#### WHAT THIS TASK INVOLVES
Retype the records exactly, from the line containing "Where should I" through the line containing "coord(373,685)", including both of those lines.

━━━━━ MATERIAL FOR THIS EXERCISE ━━━━━

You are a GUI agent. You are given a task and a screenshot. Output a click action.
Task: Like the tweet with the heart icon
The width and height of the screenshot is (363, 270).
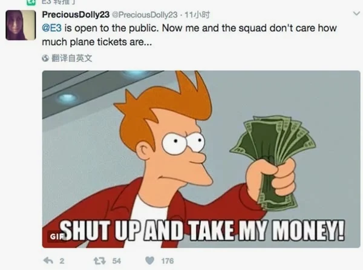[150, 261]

━━━━━
━━━━━ MATERIAL FOR THIS EXERCISE ━━━━━

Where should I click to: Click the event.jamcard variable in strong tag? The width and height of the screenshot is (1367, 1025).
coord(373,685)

━━━━━

#### RESPONSE
Where should I click to: Click the event.jamcard variable in strong tag? The width and height of the screenshot is (1367, 1025).
coord(373,685)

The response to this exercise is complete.